From 03a72d96d8dacc32e817089b94bec08ac70b898b Mon Sep 17 00:00:00 2001
From: Jason Ekstrand <jason@jlekstrand.net>
Date: Fri, 29 Mar 2019 22:51:20 -0500
Subject: [PATCH] nir/algebraic: Drop some @bool specifiers

Now that we have one-bit booleans, we don't need to rely on looking at
parent instructions in order to figure out if a value is a Boolean most
of the time.  We can drop these specifiers and now the optimizations
will apply more generally.

Shader-DB results on Kaby Lake:

    total instructions in shared programs: 15321168 -> 15321227 (<.01%)
    instructions in affected programs: 8836 -> 8895 (0.67%)
    helped: 1
    HURT: 31

    total cycles in shared programs: 357481781 -> 357481321 (<.01%)
    cycles in affected programs: 146524 -> 146064 (-0.31%)
    helped: 22
    HURT: 10

    total spills in shared programs: 23675 -> 23673 (<.01%)
    spills in affected programs: 11 -> 9 (-18.18%)
    helped: 1
    HURT: 0

    total fills in shared programs: 32040 -> 32036 (-0.01%)
    fills in affected programs: 27 -> 23 (-14.81%)
    helped: 1
    HURT: 0

No change in VkPipeline-DB

Looking at the instructions hurt, a bunch of them seem to be a case
where doing exactly the right thing in NIR ends up doing the wrong-ish
thing in the back-end because flags are dumb.  In particular, there's a
case where we have a MUL followed by a CMP followed by a SEL and when we
turn that SEL into an OR, it uses the GRF result of the CMP rather than
the flag result so the CMP can't be merged with the MUL.  Those shaders
appear to schedule better according to the cycle estimates so I guess
it's a win?  Also it helps spilling in one Car Chase compute shader.

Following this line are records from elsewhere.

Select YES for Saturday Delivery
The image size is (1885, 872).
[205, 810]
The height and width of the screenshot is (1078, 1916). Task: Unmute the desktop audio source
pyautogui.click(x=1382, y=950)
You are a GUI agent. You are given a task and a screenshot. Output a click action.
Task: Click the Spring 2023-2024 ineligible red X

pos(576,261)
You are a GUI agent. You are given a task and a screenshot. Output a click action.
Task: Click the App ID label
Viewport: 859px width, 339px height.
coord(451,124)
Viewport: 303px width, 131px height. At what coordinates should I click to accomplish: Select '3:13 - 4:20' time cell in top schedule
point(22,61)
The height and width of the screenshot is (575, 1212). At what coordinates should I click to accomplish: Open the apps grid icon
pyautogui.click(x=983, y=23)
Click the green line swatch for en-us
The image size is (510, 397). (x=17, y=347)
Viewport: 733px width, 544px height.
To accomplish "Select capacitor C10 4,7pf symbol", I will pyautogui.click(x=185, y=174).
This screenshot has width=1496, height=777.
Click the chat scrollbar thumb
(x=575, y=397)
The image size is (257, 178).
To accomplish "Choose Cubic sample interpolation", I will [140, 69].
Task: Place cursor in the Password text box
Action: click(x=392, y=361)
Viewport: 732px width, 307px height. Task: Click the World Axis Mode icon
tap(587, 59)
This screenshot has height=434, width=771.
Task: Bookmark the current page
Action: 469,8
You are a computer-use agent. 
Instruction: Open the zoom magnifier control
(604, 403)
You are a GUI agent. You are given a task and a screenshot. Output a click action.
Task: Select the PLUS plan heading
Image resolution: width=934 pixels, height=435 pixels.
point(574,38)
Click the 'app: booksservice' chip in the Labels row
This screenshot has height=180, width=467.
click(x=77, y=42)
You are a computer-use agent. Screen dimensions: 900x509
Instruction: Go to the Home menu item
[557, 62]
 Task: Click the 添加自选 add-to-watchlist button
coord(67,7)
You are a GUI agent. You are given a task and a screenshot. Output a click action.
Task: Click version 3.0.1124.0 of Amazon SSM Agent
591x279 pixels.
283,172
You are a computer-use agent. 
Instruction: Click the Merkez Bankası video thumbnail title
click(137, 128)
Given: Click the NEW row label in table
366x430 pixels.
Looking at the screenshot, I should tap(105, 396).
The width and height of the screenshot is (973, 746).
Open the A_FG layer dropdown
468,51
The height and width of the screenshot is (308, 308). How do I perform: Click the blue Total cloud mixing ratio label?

Reviewed-by: Timothy Arceri <tarceri@itsqueeze.com>
---
 src/compiler/nir/nir_opt_algebraic.py | 14 +++++++-------
 1 file changed, 7 insertions(+), 7 deletions(-)

diff --git a/src/compiler/nir/nir_opt_algebraic.py b/src/compiler/nir/nir_opt_algebraic.py
index bdf7078..597d479 100644
--- a/src/compiler/nir/nir_opt_algebraic.py
+++ b/src/compiler/nir/nir_opt_algebraic.py
@@ -312,7 +312,7 @@ optimizations = [
    (('bcsel', a, ('bcsel(is_used_once)', b, c, d), ('bcsel', b, c, 'e')), ('bcsel', b, c, ('bcsel', a, d, 'e'))),
    (('bcsel', a, ('bcsel', b, c, d), ('bcsel(is_used_once)', b, 'e', d)), ('bcsel', b, ('bcsel', a, c, 'e'), d)),
    (('bcsel', a, ('bcsel(is_used_once)', b, c, d), ('bcsel', b, 'e', d)), ('bcsel', b, ('bcsel', a, c, 'e'), d)),
-   (('bcsel', a, True, 'b@bool'), ('ior', a, b)),
+   (('bcsel', a, True, b), ('ior', a, b)),
    (('fmin', a, a), a),
    (('fmax', a, a), a),
    (('imin', a, a), a),
@@ -390,7 +390,7 @@ optimizations = [
    (('ior', ('uge', 1, a), ('ieq', a, 2)), ('uge', 2, a)),
    (('ior', ('uge', 2, a), ('ieq', a, 3)), ('uge', 3, a)),
 
-   (('ior', 'a@bool', ('ieq', a, False)), True),
+   (('ior', a, ('ieq', a, False)), True),
    (('ior', a, ('inot', a)), -1),
 
    (('iand', ('ieq', 'a@32', 0), ('ieq', 'b@32', 0)), ('ieq', ('ior', 'a@32', 'b@32'), 0)),
@@ -535,10 +535,10 @@ optimizations = [
    # Boolean simplifications
    (('i2b32(is_used_by_if)', a), ('ine32', a, 0)),
    (('i2b1(is_used_by_if)', a), ('ine', a, 0)),
-   (('ieq', 'a@bool', True), a),
-   (('ine(is_not_used_by_if)', 'a@bool', True), ('inot', a)),
-   (('ine', 'a@bool', False), a),
-   (('ieq(is_not_used_by_if)', 'a@bool', False), ('inot', 'a')),
+   (('ieq', a, True), a),
+   (('ine(is_not_used_by_if)', a, True), ('inot', a)),
+   (('ine', a, False), a),
+   (('ieq(is_not_used_by_if)', a, False), ('inot', 'a')),
    (('bcsel', a, True, False), a),
    (('bcsel', a, False, True), ('inot', a)),
    (('bcsel@32', a, 1.0, 0.0), ('b2f', a)),
@@ -1018,7 +1018,7 @@ late_optimizations = [
    (('fmin', ('fadd(is_used_once)', '#c', a), ('fadd(is_used_once)', '#c', b)), ('fadd', c, ('fmin', a, b))),
    (('fmax', ('fadd(is_used_once)', '#c', a), ('fadd(is_used_once)', '#c', b)), ('fadd', c, ('fmax', a, b))),
 
-   (('bcsel', 'a@bool', 0, ('b2f32', ('inot', 'b@bool'))), ('b2f32', ('inot', ('ior', a, b)))),
+   (('bcsel', a, 0, ('b2f32', ('inot', 'b@bool'))), ('b2f32', ('inot', ('ior', a, b)))),
 ]
 
 print(nir_algebraic.AlgebraicPass("nir_opt_algebraic", optimizations).render())
-- 
2.7.4